Drug de-addiction centres face acute fund crunch

  • Kamaldeep Singh Brar, Hindustan Times, Bathinda
  • Updated: May 28, 2014 11:45 IST

The Punjab government, it seems, is only relying on Punjab police to curb the drug menace, as there has been no change in its attitude towards the drug de-addiction centres in the state.

Most of these centres are in deplorable condition and have no resources to keep the addicts under vigilance, which is a key part of their treatment.

Besides, they have no money to pay their staff. Punjab’s first drug de-addiction centre on Bathinda-Goniana road depicts the true picture.

Founded in 1992, the building is in a pathetic condition. With no resources, it lacks the staff and infrastructure to keep addicts under strict surveillance. To it, their employees have not received the salary for past one year.

“The first few weeks are very crucial for the drug addicts. They are most violent in this period and need strict surveillance. But we do not have resources to keep them here at nights,” said Baljinder Singh, project officer of the centre.

Citing the problems, Baljinder said, “The central government provides 90% of the Rs 10 lakh annual grant given to us.

But this year, we failed to file for the approval of the grant on time due to licensing problems.

The Punjab government made licensing compulsory and we were asked to complete all the formalities. It was a long process and things could not work on time.”

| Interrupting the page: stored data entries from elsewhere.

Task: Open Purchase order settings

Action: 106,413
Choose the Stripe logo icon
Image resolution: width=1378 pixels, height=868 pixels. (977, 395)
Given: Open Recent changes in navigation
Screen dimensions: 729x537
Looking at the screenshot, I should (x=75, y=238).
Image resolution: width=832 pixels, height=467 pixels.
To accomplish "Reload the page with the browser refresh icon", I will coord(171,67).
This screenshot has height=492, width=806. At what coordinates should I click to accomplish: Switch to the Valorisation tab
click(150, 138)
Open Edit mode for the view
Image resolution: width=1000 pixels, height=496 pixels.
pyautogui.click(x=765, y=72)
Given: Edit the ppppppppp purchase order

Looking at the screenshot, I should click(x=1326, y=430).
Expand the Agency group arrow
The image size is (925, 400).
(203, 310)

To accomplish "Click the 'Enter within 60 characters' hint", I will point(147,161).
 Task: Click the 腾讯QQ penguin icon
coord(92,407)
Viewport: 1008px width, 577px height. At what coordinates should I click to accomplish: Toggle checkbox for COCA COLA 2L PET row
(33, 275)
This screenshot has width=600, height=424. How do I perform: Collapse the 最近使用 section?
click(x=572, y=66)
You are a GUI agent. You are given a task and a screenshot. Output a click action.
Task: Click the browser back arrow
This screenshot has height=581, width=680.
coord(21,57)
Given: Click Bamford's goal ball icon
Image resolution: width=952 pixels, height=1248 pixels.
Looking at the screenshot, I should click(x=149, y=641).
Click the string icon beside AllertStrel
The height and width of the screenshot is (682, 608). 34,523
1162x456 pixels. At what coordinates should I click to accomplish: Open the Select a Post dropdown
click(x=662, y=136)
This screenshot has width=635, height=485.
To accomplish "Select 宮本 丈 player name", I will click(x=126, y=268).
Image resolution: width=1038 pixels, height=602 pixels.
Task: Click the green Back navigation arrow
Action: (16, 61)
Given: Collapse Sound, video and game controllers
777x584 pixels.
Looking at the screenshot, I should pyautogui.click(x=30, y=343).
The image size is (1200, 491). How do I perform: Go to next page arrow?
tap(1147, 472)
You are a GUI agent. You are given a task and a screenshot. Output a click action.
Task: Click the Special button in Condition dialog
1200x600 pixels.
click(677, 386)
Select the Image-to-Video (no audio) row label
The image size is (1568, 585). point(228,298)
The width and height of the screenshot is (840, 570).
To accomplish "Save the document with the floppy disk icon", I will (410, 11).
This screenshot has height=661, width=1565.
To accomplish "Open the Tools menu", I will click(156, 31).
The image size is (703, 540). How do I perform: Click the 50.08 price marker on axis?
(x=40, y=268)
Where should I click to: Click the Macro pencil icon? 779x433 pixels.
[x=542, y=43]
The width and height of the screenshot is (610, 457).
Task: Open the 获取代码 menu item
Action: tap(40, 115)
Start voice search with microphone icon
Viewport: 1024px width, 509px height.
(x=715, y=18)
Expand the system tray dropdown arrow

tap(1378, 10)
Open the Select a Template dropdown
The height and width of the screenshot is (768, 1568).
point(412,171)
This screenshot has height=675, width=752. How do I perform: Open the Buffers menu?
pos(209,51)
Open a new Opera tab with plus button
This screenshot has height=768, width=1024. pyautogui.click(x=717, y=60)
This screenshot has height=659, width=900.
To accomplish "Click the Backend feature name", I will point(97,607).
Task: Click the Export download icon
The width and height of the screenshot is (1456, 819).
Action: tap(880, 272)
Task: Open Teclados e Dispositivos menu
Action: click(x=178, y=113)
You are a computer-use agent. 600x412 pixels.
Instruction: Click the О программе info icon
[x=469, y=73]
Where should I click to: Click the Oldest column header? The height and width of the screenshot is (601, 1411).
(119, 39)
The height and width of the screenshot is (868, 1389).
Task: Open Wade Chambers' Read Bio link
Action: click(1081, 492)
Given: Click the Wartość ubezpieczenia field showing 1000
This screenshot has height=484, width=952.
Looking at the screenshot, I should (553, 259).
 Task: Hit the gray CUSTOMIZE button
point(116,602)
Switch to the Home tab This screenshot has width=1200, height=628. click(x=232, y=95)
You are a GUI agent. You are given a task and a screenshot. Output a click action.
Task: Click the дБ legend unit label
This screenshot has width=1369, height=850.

“Earlier Red Cross used give us loan in advance to pay for the salaries and other expenses. We used to repay this loan back to the Red Cross after getting the grant from the central government.

But last year, Red Cross declined to give us loan, citing financial problems,” said Baljinder, adding that the employees have not got the salary for last one year and the central grant was expected to reach only after September.

“Most of them have been relieved and fresh applications have been invited, as these all are contractual posts,” informed Baljinder.

Another drug de-addiction centre attached with Civil Hospital, Bathinda, too, faces similar problems. The Punjab government has no money to run this centre as well.

Guru Gobind Singh Oil Refinery donates Rs 5 lakh annually to the centre and helps them meet the expenses to an extent.

“We have 50 beds, but it is not enough. We always keep 10 to 20 addicts in waiting,” said Roop Singh Maan, who is a counsellor for the addicts.

“There is no purpose in running drug de-addiction centre if you cannot admit drug-addict patients there. It is the very basic part of the treatment,” said a doctor in the health department.